A Guardia Piemontese la preparazione rappresenta una memoria familiare d’origine occitana custodita nel tempo, mentre a Dipignano rievoca le vicende dei calderai che partivano dalla Calabria per lavorare il rame. Il rapporto con il centro piemontese di Ponti nasce proprio dal lavoro di questi artigiani i quali, secondo la tradizione locale, ripararono un grande paiolo ricevendo in cambio farina di mais per sfamare la comunità. Da quell’episodio ha preso forma un legame istituzionalizzato nel 1965 con la firma del gemellaggio.

Gli interventi previsti per l’appuntamento del 6 settembre

Nel corso dell’incontro a Dipignano la riflessione si sposterà dalla “polenta della memoria” a quella “del ricordo”. Per le istituzioni locali prenderanno la parola il sindaco di Dipignano Eugenio Gallo, un rappresentante dell’amministrazione di Ponti e l’assessora al Turismo di Guardia Piemontese Gabriella Sconosciuto, insieme alla presidente della Dante Alighieri Maria Cristina Parise Martirano.
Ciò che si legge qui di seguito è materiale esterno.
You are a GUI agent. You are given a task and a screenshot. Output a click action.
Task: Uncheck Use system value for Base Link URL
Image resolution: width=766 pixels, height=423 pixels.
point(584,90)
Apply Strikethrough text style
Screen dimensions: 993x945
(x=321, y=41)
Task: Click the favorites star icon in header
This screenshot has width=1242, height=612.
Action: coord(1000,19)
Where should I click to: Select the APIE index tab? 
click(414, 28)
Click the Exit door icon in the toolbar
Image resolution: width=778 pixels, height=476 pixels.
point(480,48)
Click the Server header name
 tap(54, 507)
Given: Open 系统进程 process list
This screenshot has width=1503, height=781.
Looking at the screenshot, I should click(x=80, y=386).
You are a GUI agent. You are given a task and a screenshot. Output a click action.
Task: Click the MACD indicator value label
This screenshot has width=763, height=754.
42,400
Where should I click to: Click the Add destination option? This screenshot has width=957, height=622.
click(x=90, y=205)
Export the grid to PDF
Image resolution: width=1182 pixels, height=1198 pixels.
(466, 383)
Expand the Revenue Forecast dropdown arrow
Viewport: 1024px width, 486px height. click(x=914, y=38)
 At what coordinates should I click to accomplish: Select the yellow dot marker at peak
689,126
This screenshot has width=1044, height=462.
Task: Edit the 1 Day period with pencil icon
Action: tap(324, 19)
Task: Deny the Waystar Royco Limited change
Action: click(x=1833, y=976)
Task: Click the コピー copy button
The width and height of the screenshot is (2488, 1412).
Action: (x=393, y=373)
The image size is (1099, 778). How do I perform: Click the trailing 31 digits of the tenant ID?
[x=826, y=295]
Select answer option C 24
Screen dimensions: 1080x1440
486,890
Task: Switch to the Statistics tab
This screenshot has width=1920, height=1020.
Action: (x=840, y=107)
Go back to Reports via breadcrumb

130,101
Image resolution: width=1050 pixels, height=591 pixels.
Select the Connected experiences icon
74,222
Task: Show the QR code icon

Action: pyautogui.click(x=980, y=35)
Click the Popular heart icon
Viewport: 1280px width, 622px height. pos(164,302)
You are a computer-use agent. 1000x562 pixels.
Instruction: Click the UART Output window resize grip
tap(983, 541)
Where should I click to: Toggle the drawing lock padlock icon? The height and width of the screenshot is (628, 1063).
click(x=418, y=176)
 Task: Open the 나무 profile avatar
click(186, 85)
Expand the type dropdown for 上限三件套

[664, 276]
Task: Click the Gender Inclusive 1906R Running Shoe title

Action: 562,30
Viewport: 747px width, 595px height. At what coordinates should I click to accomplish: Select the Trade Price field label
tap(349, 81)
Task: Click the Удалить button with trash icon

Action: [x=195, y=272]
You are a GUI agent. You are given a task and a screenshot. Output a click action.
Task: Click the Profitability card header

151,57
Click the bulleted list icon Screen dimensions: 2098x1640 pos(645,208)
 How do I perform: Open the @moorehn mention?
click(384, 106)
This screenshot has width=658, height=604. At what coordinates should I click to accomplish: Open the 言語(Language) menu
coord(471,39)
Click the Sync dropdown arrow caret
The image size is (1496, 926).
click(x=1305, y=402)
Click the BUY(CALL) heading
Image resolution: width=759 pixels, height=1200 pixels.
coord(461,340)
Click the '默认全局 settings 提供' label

Il dibattito vedrà inoltre i contributi della scrittrice Gisella Florio, di Carmelo Viapiana del Centro culturale valdese, della biologa Annarita Fisico e di Sarino Branda, delegato dell’Accademia italiana della Cucina e assessore al Comune di Cosenza. I lavori saranno coordinati da Eugenio Spadafora con gli interventi musicali curati dal cantautore e linguista Roberto Bozzo. La Sagra della Polenta di Dipignano si snoderà dal 4 al 6 settembre 2026 per ripercorrere la storia dei maestri del rame e l’intreccio culturale sull’asse calabro-piemontese.